# Dovecot Mailstore transfer auf anderen Server



## Brainfood (28. Apr. 2013)

Dovecot speichert alles unter /var/vmail/domain usw.

die Mails werden aber eindeutet einem hostname zugeordnet:


```
/var/vmail/domain.tld/user/Maildir/.Archiv_von_OKS/cur/1346203469.M842768P10543.servername.domain.tld,S=30525,W=30981:2,FS
```
Ist das ein Problem wenn plump /var/vmail auf dem neuen Server (anderer hostname) kopiert wird?

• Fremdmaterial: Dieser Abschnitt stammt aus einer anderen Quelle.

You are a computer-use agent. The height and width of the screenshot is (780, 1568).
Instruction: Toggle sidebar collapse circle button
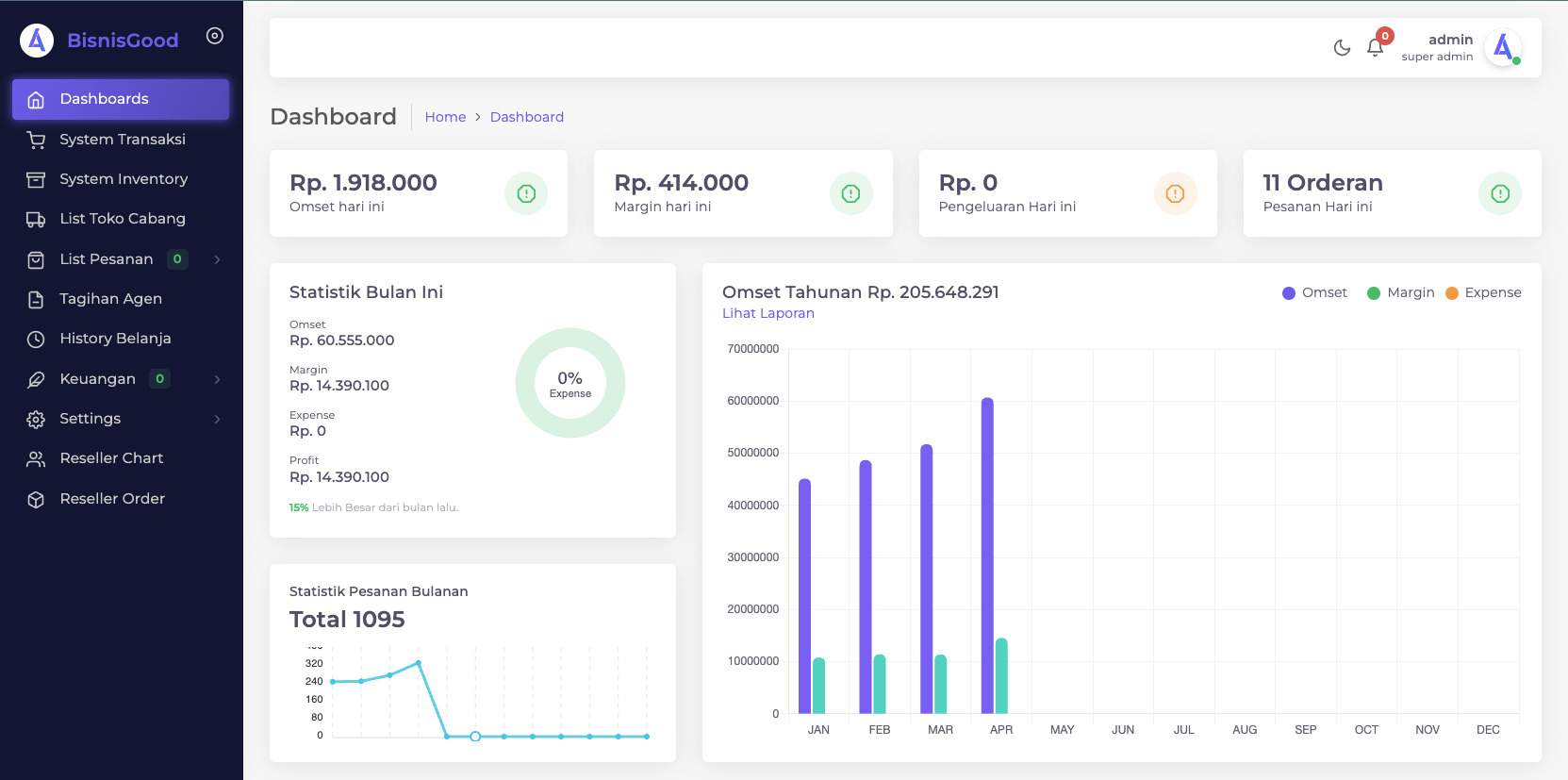click(x=215, y=36)
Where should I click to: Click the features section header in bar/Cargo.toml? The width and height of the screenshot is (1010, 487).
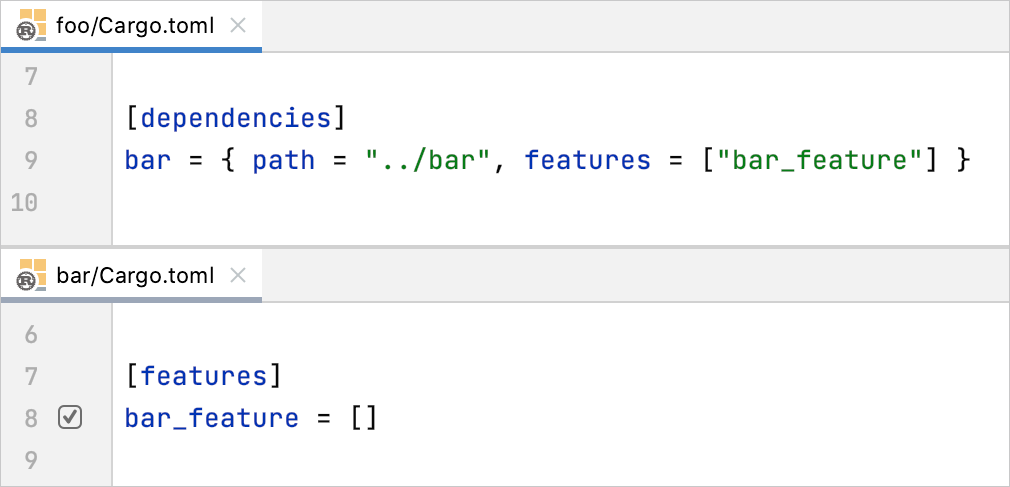pos(204,376)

Ich packe gerade das komplette Verzeichnis mit tar, bei 50GB Mails einer Domain kann es noch eine Weile dauern, ich melde mich später mal wenn das Paket auf dem neuen Server gelandet ist.


----------



## Till (29. Apr. 2013)

Du kannst die kompletten emailverzeichnisse einfach per rsync oder als tar.gz rüber kopieren, der Hostname ist egal.


----------



## Brainfood (1. Mai 2013)

Job, ging.

Hatte nur nach dem Roundcube (First) Login folgende syslog Meldungen:


```
Apr 28 22:32:56 servername dovecot: IMAP(user@domain.tld): Rebuilding index file /var/vmail/domain.tld/user/Maildir/dovecot.index: CPU architecture changed
```
War klar, da ich von einer Sparc64 Kiste auf AMD64 gewechselt hatte ...


----------